A faithful copy of all the data is the goal; omit the pictures.

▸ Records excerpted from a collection
+++

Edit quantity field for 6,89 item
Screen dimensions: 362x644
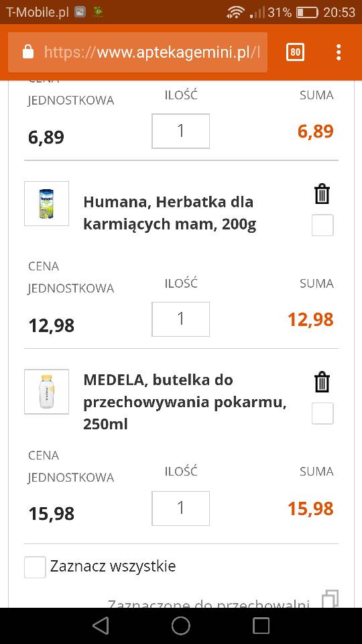(180, 131)
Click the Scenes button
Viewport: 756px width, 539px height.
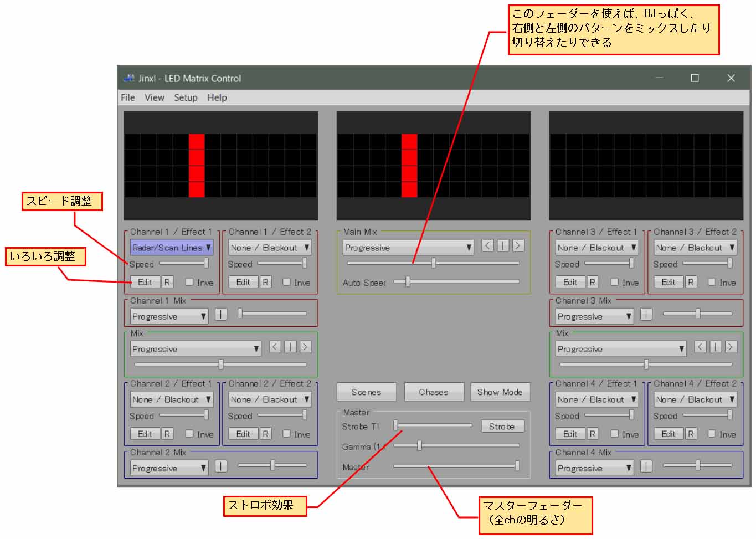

+++

▸ Exercise response
Edit quantity field for 6,89 item
Screen dimensions: 362x644
(180, 131)
Click the Scenes button
Viewport: 756px width, 539px height.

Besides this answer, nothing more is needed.